== Exercise ==
Reproduce the entries exactly. Omit none of them.

[Stored data]
====
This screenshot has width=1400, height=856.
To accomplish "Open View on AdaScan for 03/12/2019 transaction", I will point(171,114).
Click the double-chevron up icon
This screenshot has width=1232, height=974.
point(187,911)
====
== Your response ==
This screenshot has width=1400, height=856.
To accomplish "Open View on AdaScan for 03/12/2019 transaction", I will point(171,114).
Click the double-chevron up icon
This screenshot has width=1232, height=974.
point(187,911)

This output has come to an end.